とミックが言った。再び屋内へ繋がるドアの手前まで行き、そのすぐ隣にあるドアを開けた。

「ここがタクシーの部屋だ」

 部屋の中には二つの二段ベッドとひとつのシングルベッドがあり、そのシングルベッドが僕の寝床となった。シャワールームのお湯は出が悪いらしく、見てみるか、と言われたけど、いい、と言った。眠るところがあるならお湯なんてどうだっていい、少なくともそのときはそう思っていた。後で少し後悔した。

 十九時から夕食だということを告げ、ミックは部屋を出ていった。僕は久しぶりに一人になった気がしていた。僕のベッドから見て左側の二段ベッドの下のほうだけ人の気配が無く、他のベッドには全て荷物が置かれていた。みんなバックパッカーなんだろうか。誰かが部屋に入ってきたら何と言おう。とりあえず自分の名前を言えばいいだろうか。思いもよらぬ緊張だった。でも、少なくとも自分で選んだ道でここにいる、という事実が僕に胸を張らせた。“0”だった自分がアメリカまでやってきて住むところまで獲得したのだ。それだけで現時点では「OK」と言うべきだろう。

 窓を開けベランダに出てみた。真下には比較的広い通りが走っており、道路を挟んだ向かい側には小さなスーパーがある。部屋は結構高い場所にあって遠くまで見渡せる。ホステルの斜め右後ろにはホテルがあった。豪華そうなホテルだ。
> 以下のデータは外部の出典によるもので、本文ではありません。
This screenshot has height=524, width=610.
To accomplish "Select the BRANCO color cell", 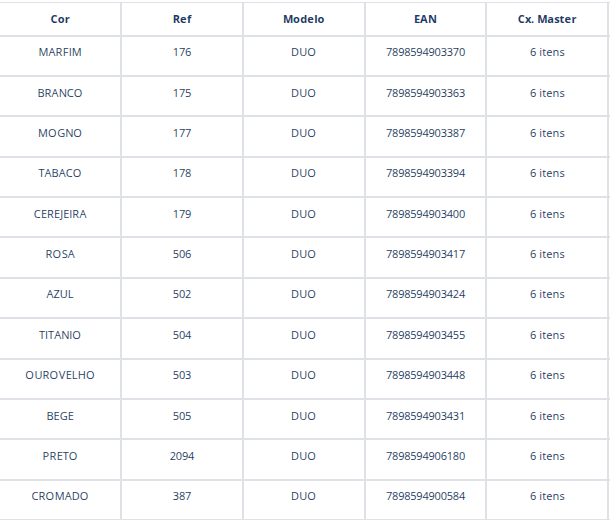I will click(60, 93).
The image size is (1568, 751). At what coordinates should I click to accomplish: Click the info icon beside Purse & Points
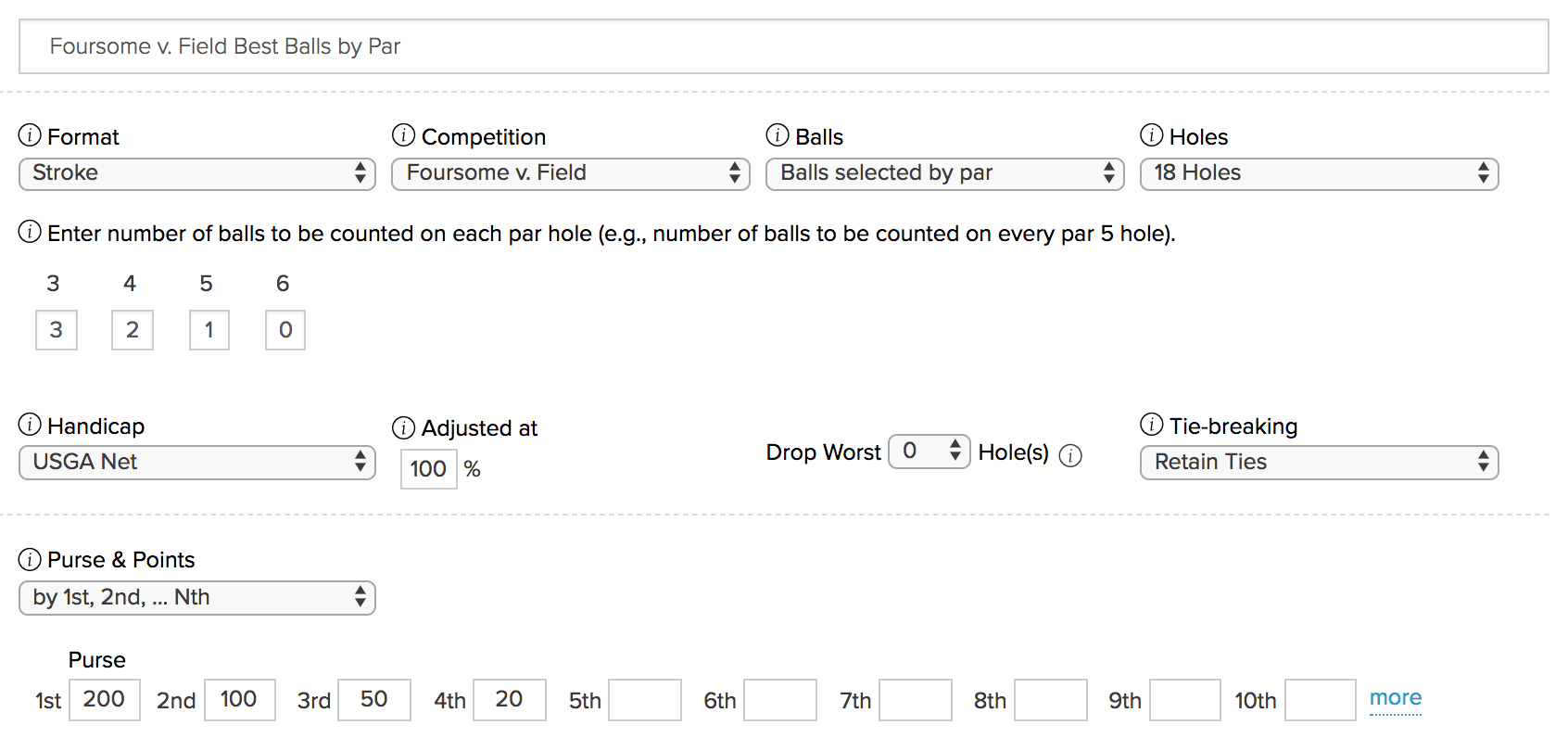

僕なんて一泊できるかどうか怪しいところだろう。遠目で見ても日本人だと分かる人々がホテルの中へ入っていくのが見えた。ハリウッドということもあって、ここら周辺は観光地域なのだろう。自分がこれから住む部屋を振り返ると、とてもそんな風には思えないけど。

 ホテルから振り返り、ホステルの左側に視線を向けたとき、僕は思わず「わぁ」と言った。普通「わぁ」なんて言わない。“HOLLYWOOD”という文字が視線より少し高い位置に見えた。ハリウッドサインはホステルの入り口で見た時より随分大きく立派に見え、その質感まで感じ取れるようだった。僕は何だか嬉しかった。理由もなく嬉しかった。腕時計に目をやるともうすぐ十八時になるところで、僕は夕食までの時間を使って手紙を書くことにした。ハリウッドサインが見える場所に住むことになったことを家族に伝えるために。僕はアーミーバッグから紙とペンを取り出し、夕陽が部屋に差し込むのにも気づかず夢中でペンを走らせた。